Reingehört: Nneka – Soul Is Heavy

Wenn man Nneka glauben darf, bringt ihr Gesang die Zuhörer reihenweise zum Weinen. Dabei hat Nnekas musikalische Mischung aus Soul, Hip-Hop, Reggae und R’n’B beim ersten Hören eigentlich nichts Sentimentales an sich. Auch ihr neues Album „Soul Is Heavy“ drückt nicht übermäßig auf die Tränendrüse.

Mit 18 Jahren ist Nneka Ende der Neunziger nach Deutschland gekommen. Doch ganz verlassen hat sie ihre Heimat Nigeria nie. Zuletzt hat sie sogar wieder mehr Zeit in Afrika verbracht als in ihrer deutschen Wahlheimat Hamburg.

Nneka lebt zwischen den Welten, und das schlägt sich auch in ihrer Musik nieder. Besonders in ihrem ersten Album von 2005. Damals war sie noch nicht richtig in Deutschland angekommen, wusste nicht, wo sie hingehörte. Die Verstörung darüber hat man dem Debüt angehört, meint Nneka.
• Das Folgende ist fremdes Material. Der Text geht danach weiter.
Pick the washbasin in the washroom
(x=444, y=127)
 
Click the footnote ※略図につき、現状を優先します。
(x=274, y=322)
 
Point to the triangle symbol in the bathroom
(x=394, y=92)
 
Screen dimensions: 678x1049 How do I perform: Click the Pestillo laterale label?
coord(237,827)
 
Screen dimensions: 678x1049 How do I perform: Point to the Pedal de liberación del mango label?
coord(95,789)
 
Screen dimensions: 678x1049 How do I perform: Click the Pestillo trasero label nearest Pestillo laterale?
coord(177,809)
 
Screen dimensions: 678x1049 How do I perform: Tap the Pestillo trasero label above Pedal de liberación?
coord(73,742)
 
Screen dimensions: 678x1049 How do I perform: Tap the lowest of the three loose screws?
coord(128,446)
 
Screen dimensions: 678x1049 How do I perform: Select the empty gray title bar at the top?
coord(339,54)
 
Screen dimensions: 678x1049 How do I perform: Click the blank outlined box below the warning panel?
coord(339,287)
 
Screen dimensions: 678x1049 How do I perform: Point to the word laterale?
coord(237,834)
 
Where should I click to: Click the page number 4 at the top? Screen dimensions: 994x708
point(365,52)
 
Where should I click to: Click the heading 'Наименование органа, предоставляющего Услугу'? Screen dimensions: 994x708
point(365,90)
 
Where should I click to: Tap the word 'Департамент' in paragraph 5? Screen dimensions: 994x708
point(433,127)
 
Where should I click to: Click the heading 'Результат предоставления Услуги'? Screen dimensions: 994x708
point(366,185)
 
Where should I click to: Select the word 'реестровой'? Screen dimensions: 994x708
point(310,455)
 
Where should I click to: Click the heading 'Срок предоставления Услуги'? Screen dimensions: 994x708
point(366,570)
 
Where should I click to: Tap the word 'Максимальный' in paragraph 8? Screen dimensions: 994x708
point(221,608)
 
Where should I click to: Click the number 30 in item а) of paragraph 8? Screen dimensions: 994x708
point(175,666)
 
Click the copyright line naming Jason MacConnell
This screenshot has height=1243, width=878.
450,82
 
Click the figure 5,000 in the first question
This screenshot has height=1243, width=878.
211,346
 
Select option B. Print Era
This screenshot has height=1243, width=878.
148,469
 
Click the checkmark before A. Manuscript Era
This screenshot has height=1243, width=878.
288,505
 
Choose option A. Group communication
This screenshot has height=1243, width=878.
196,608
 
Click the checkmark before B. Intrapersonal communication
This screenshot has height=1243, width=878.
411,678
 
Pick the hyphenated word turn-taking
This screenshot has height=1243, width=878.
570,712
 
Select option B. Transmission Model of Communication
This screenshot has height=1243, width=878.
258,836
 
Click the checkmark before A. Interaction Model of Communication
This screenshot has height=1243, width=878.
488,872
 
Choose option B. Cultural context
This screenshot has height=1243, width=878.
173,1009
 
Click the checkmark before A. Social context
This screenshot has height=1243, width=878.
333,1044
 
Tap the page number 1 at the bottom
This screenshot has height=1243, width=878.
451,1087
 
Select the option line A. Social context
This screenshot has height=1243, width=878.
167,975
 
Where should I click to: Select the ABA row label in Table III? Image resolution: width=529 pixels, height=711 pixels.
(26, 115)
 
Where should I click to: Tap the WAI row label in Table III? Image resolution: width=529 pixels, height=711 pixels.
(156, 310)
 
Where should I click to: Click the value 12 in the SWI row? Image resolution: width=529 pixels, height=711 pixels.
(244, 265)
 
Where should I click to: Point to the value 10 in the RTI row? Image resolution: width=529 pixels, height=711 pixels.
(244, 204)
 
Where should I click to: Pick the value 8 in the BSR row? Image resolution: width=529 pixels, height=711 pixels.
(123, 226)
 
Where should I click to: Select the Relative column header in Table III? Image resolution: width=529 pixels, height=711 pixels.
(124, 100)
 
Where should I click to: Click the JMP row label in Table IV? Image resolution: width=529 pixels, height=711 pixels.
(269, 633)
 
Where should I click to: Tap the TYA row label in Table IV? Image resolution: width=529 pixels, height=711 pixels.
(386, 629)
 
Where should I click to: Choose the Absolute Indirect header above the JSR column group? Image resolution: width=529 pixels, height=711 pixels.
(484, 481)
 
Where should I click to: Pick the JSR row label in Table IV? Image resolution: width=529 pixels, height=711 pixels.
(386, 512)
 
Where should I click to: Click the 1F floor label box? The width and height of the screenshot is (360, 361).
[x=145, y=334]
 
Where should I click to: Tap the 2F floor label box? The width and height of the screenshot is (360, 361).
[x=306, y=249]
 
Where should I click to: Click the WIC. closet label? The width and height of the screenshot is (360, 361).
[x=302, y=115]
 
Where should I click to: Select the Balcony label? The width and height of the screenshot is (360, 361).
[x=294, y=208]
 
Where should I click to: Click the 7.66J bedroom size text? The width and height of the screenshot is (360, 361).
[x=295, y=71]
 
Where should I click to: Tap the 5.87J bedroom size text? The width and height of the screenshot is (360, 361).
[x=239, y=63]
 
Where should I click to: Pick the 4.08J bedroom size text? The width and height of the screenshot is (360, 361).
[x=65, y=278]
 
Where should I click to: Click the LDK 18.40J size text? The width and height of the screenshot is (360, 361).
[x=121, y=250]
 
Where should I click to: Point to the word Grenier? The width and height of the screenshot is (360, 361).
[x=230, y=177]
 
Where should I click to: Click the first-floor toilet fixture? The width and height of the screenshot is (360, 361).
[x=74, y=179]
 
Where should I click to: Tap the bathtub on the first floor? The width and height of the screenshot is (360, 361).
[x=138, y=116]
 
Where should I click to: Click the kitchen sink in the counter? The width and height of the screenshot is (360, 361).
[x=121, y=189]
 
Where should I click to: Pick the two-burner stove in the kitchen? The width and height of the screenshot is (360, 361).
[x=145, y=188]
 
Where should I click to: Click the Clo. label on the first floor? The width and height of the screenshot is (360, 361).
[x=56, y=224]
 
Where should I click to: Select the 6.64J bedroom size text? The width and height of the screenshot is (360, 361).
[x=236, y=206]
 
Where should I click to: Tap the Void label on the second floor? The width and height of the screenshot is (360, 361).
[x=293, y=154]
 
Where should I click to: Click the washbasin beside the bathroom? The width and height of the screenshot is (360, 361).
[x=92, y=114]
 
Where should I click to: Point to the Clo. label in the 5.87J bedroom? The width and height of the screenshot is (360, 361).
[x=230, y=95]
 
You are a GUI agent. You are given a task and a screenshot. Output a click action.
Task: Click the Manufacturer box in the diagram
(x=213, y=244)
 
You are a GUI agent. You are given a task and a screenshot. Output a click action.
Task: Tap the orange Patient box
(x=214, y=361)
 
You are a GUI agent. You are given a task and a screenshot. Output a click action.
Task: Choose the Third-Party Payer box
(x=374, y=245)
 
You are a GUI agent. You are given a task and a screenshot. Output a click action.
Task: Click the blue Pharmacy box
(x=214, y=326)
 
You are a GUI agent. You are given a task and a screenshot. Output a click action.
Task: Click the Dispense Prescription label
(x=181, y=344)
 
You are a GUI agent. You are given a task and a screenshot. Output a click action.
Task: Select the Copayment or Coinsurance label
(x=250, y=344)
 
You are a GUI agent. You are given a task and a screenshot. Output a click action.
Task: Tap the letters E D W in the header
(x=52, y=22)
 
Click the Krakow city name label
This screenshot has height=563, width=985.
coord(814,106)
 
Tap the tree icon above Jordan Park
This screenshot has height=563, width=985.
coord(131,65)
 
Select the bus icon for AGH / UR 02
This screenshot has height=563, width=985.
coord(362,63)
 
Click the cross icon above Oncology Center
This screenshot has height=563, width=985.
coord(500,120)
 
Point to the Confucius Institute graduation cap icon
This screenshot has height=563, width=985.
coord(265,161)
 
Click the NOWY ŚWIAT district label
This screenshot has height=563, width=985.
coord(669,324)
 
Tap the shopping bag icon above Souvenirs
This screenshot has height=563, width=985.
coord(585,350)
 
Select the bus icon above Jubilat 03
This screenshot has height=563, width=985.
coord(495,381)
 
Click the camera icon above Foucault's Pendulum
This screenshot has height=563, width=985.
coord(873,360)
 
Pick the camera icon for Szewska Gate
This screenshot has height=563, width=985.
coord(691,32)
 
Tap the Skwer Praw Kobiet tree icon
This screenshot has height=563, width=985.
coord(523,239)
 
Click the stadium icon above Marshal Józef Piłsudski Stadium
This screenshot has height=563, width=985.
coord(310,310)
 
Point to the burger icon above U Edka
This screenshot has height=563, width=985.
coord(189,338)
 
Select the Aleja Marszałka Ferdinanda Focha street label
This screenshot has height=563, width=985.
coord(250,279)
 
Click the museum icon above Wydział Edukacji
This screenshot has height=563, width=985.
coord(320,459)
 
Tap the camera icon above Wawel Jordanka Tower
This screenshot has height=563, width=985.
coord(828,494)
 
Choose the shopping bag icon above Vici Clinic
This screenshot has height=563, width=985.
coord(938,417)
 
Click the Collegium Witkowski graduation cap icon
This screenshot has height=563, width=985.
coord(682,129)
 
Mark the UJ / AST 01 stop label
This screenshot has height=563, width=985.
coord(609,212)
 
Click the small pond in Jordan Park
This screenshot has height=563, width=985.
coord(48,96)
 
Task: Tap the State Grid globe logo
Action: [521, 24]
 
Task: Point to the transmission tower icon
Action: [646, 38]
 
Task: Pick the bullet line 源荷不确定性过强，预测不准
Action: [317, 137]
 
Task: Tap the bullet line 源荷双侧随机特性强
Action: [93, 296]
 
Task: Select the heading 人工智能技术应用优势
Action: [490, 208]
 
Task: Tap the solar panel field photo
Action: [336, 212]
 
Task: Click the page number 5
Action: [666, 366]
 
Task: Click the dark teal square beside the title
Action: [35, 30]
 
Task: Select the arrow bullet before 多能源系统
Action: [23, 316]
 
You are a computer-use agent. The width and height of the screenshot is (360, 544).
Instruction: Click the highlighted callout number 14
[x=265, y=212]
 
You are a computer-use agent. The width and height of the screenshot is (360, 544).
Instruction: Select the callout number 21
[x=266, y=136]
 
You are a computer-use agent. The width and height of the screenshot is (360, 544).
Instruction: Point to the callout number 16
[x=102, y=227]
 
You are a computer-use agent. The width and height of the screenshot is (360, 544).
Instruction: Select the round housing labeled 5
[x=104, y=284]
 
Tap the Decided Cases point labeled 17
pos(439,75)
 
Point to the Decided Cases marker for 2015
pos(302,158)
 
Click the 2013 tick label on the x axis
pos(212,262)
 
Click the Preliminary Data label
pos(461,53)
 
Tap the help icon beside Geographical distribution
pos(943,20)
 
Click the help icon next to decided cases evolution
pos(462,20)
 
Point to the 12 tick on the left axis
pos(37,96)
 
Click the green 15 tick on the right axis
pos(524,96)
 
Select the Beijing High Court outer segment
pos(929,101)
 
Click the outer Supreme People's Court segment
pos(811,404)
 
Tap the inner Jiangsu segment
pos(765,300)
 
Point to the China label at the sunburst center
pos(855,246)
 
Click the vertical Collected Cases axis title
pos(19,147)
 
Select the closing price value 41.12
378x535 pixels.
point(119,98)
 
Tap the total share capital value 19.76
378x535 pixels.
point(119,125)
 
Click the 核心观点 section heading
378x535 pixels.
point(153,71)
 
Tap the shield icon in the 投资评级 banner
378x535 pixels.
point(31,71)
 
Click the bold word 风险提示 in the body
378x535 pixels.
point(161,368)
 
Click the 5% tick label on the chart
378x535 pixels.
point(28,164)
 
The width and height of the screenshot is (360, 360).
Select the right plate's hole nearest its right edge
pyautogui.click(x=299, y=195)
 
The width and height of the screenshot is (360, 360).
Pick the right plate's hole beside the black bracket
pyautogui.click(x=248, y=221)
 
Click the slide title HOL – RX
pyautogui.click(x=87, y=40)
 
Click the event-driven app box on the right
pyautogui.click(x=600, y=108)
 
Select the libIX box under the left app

Mein aktuelles, drittes Album Soul Is Heavy klingt aufgeräumter als die beiden vorigen. Mittlerweile habe ich akzeptiert, dass ich beides bin: Nigerianerin und Deutsche. Und das finde ich großartig, denn Bob Marley, Malcolm X oder Barack Obama sind schließlich auch von gemischter Abstammung.

Nneka hat sich große Vorbilder gesucht. Und genau wie diese hat sie politische Botschaften im Gepäck, singt besorgt über Afrika, über Korruption, Ausgrenzung und Umweltzerstörung. Mit ihrer Musik will Nneka die Mächtigen wachrütteln. Als politische Aktivistin sieht sie sich aber nicht – dazu fehle ihr das nötige Wissen, bekennt sie.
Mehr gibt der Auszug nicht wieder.